Relatives sue over 11-year jailing of ­mentally ill man

By Jeff Amy
Associated Press

RIDGELAND, Miss. (AP) — Relatives of a Mississippi man found mentally incompetent to stand trial have filed a federal civil rights lawsuit over his 11-year detention in a county jail, a legal action that comes as officials across Mississippi struggle to get mentally ill inmates out of jail and into treatment.

The sister-in-law of Steven Jessie Harris filed a lawsuit Tuesday demanding at least $11 million for the years he spent in the Clay County jail.

The suit accuses Clay County, two sheriffs, a former district attorney and three state court judges of violating Harris’ rights.

“Mentally ill people are citizens just like the rest of us,” attorney Carlos Moore said at a recent news conference announcing the lawsuit in the Jackson suburb of Ridgeland. “And they deserve their day in court. And if they cannot have their day in court because they are mentally incompetent, they deserve to get the medical and mental treatment that they need.”

Harris, now 37, was arrested in 2005 on charges including murder, kidnapping, and aggravated assault on a law enforcement officer. Police said Harris shot and killed his father at their shared West Point home, then began shooting at cars with a rifle.

He tried to carjack several vehicles at a drive-in restaurant, authorities said, stabbing a man and then kidnapping a female passenger in a second car.

After police chased Harris, they said he wrecked the car, jumped out and began shooting at officers, wounding three. Police said he then tried to kidnap a second person but was eventually shot.

He was diagnosed with schizophrenia in 2007 and found incompetent by psychiatrists in 2008, but stayed in jail until August 2017.

“The ordeal that my twin brother has experienced has traumatized my entire family,” said Steven Jeffery Harris, who said his brother now lives with him.

Harris’ lawsuit could face difficulties, in part because among its defendants it names judges and prosecutors, who are generally immune from such legal action.

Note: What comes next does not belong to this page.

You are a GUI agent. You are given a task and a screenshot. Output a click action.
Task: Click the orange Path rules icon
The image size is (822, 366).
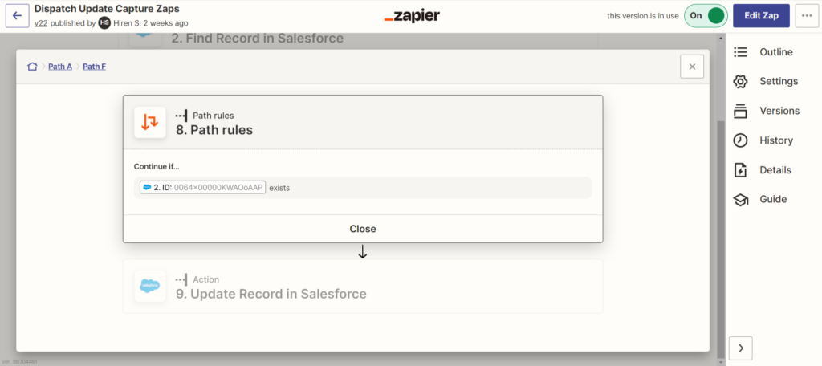(x=150, y=122)
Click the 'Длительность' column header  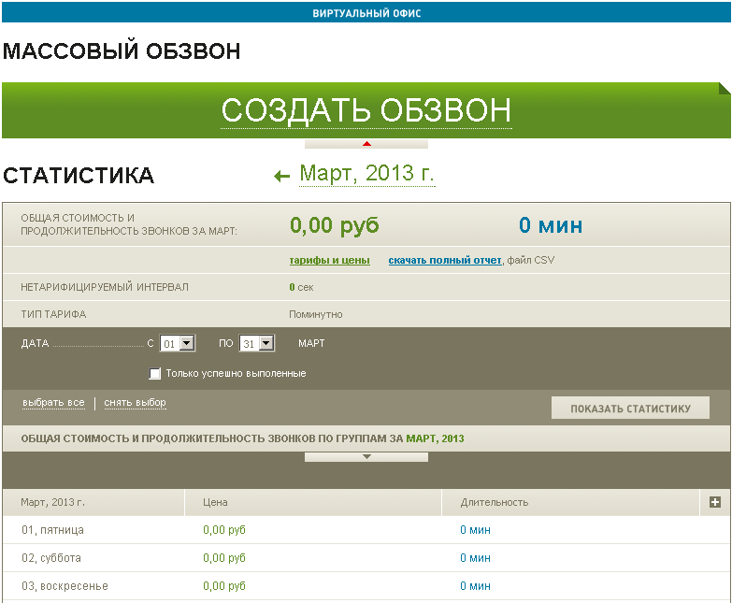pyautogui.click(x=494, y=502)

The sheriff and the county could be found liable, but even then, a plaintiff would have to prove that what happened was as the result of a government policy.

“Everybody had to know within 11 years,” Moore said. “This was not something hidden under a tree.”

Angela Turner-Ford, lawyer for the Clay County Board of Supervisors, declined immediaite comment.

Clay County Sheriff Eddie Scott was out of town and didn’t respond to a telephone message.

Mississippi inmates who need psychiatric evaluation often linger in jails.

First, they wait three or four months to be placed in one of 15 beds at the Mississippi State Hospital at Whitfield, where they will be evaluated.

Then, if they’re judged mentally ill, they have to later return to the hospital while psychiatrists try to restore their competency to stand trial. Such patients stay about 10 months on average; some stay for years.

Harris went through all of those steps, was declared incompetent, but remained in jail, in part because the district attorney at the time was arguing that Harris’ condition had improved and the incompetence ruling should be reversed.

New District Attorney Scott Colom moved to dismiss the case before a judge ruled on his predecessor’s request.

Complicating matters further is a Mississippi law that precludes criminal court judges from committing mentally ill people.

Such an action must be taken by a non-criminal court judge.

Both this year and last, some legislators unsuccessfully proposed amending state law to expressly say chancery court judges could take over cases in which criminal charges are pending against a mentally ill person and order their commitment.

Even without the amendment, some judges already hand off cases from criminal to civil proceedings, citing state a precedent established by the state Supreme Court.